━━━━━ Data provided ━━━━━

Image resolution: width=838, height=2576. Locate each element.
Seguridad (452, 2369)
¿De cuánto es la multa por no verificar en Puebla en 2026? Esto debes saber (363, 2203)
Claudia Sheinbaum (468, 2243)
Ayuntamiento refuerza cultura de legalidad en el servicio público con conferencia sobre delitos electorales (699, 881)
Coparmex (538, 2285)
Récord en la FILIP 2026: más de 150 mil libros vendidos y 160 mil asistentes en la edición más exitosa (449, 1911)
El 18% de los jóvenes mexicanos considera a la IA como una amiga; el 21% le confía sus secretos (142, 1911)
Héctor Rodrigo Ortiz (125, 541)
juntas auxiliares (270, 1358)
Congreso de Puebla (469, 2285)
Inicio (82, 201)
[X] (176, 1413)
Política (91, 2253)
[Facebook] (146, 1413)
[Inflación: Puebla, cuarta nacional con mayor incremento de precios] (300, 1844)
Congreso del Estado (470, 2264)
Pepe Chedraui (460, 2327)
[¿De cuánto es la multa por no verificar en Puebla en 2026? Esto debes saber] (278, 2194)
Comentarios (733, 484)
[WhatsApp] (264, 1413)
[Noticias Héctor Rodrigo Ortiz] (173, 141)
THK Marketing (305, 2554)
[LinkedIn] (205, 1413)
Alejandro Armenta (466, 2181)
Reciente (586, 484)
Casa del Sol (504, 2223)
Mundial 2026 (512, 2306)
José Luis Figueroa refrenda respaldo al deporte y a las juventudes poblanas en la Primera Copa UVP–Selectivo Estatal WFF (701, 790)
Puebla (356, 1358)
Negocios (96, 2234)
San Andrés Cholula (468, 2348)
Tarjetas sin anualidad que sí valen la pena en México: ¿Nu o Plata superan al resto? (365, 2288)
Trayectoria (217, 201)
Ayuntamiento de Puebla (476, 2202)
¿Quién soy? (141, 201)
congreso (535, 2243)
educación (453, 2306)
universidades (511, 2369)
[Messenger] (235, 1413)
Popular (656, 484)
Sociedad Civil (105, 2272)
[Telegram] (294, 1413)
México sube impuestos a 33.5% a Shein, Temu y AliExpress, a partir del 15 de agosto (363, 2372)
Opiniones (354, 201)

━━━━━

◆ Directions: Write out exactly the final stretch of the records: the line containing "Sociedad Civil (105, 2272)" and every line after it, through the last, and nothing else.

◆ Response for this exercise:
Sociedad Civil (105, 2272)
[Telegram] (294, 1413)
México sube impuestos a 33.5% a Shein, Temu y AliExpress, a partir del 15 de agosto (363, 2372)
Opiniones (354, 201)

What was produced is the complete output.